People were banned from even approaching the palace walls during the reigns of 24 emperors. Nowadays it is open daily and is one of the city's most visited attractions.
A welcome retreat from the hustle and bustle of the city is the tranquil park of the Temple of Heaven, regarded as the highpoint in Ming design - the temples themselves are simply stunning.
As would be expected, the city has an abundance of bars, clubs and good restaurants. That's unlike the rest of China, where you won't find many watering holes because the Chinese tend to drink only with dinner.
The city also offers fantastic shopping and one of the best places is the old pearl market, which sells exquisite cultivated pearls at great prices, but also Chinese silks, shoes, fake leather goods and electronics.
We spent hours trawling its different levels and had to buy an extra suitcase to get everything home.
Nanjing was another city on our tour. Still considered by many to be the rightful capital of China and is also the gateway to the Yangtze river, it's a wealthy, cosmopolitan city of broad, tree-lined boulevards and balconied houses within Ming walls and gates, plus a wealth of historic tourist attractions.
Nanjing has a dramatic history. Perhaps the most well-known events took place in 19 3 7 when the name of Nanjing became synonymous with one of the worst atrocities of World War Two.
In what has become known as the Rape of Nanjing Japanese soldiers butchered almost 300,000 citizens.
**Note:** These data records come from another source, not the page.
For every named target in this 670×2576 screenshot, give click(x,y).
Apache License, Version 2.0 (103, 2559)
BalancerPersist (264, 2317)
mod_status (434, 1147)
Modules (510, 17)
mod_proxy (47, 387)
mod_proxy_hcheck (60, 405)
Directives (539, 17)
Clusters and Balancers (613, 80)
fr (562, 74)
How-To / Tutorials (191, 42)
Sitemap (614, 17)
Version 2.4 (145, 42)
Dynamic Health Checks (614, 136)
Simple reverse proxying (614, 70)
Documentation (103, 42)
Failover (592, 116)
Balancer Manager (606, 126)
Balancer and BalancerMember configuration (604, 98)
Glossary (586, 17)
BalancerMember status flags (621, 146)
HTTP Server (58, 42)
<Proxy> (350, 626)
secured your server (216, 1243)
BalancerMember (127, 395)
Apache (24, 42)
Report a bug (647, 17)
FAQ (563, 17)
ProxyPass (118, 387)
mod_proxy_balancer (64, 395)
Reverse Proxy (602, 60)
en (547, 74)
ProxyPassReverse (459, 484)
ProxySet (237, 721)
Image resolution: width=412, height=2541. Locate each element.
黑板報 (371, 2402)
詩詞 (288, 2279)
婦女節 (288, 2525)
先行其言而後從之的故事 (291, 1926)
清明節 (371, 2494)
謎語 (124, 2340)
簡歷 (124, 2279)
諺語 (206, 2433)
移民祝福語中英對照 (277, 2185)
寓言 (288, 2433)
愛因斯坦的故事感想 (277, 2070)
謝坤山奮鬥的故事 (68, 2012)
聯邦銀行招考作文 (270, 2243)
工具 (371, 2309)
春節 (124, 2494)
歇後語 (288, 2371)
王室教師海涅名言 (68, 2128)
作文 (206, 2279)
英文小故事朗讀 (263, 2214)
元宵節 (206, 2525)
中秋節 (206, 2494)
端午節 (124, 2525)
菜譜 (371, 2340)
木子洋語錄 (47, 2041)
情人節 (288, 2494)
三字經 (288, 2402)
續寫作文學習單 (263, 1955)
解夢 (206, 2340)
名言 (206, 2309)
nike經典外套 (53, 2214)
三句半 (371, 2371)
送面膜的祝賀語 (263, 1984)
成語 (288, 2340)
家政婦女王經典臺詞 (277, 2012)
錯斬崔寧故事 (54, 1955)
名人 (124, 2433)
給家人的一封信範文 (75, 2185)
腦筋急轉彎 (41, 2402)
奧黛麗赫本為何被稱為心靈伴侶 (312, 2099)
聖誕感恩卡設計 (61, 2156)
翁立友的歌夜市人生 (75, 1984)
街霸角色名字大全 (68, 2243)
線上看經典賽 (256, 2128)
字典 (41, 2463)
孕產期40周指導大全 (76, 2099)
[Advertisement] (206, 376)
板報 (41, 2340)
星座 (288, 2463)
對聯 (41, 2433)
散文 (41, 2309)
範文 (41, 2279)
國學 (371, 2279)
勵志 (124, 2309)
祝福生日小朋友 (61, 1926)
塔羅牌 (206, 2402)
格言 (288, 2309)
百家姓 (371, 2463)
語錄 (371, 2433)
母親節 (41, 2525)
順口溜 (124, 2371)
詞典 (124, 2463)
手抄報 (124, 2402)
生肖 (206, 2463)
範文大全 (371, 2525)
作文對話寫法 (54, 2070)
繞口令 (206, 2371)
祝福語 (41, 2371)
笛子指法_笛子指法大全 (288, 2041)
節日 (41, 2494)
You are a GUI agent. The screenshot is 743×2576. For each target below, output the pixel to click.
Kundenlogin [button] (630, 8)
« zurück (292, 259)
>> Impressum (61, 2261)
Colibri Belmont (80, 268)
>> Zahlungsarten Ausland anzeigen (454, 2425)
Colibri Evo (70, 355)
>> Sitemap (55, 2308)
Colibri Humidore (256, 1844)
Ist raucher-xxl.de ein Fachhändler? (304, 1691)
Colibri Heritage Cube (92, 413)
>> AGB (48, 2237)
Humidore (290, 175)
The Memorial to the Victims of the Nanjing Massacre is worth a visit, although it is a sombre experience, detailing many of the personal stories from people caught up in the events.
Another important monument is the mausoleum of Dr Sun Yatsen, the first president of China following the overthrow of the Qing dynasty in 1911.
It was Dr Sun Yatsen who first thought of the idea of building a dam that would stop the regular flooding of the communities downstream of the Yangtze River.
By the time the project is finished, it will have cost the Chinese around 205 billion Yuan and caused endless protests from ecological groups and the communities that have had to be re-housed.
Many speculate that it won't even be able to prevent the flooding, anyway.
A visit to the Three Gorges Dam and a cruise down through the locks is an interesting experience. We took an overnight boat down the river passing through five locks and ending up close to the Dam.
The Government is trying to recoup some of the money by promoting tourism, and the area around the Dam that has housed thousands of workers will soon be turned into a luxury resort.
No doubt, however, about China's biggest attraction.
The Great Wall of China is an incredible feat of the Chinese determination to guard their territory.
Building began in the fifth century BC and parts were still being completed in the 16th century. It stretches 6,000km and much of it today remains as it was first built.
No visit to China is complete without a walk on the wall, and there are a number of places where this can be done around an hour or so from Beijing.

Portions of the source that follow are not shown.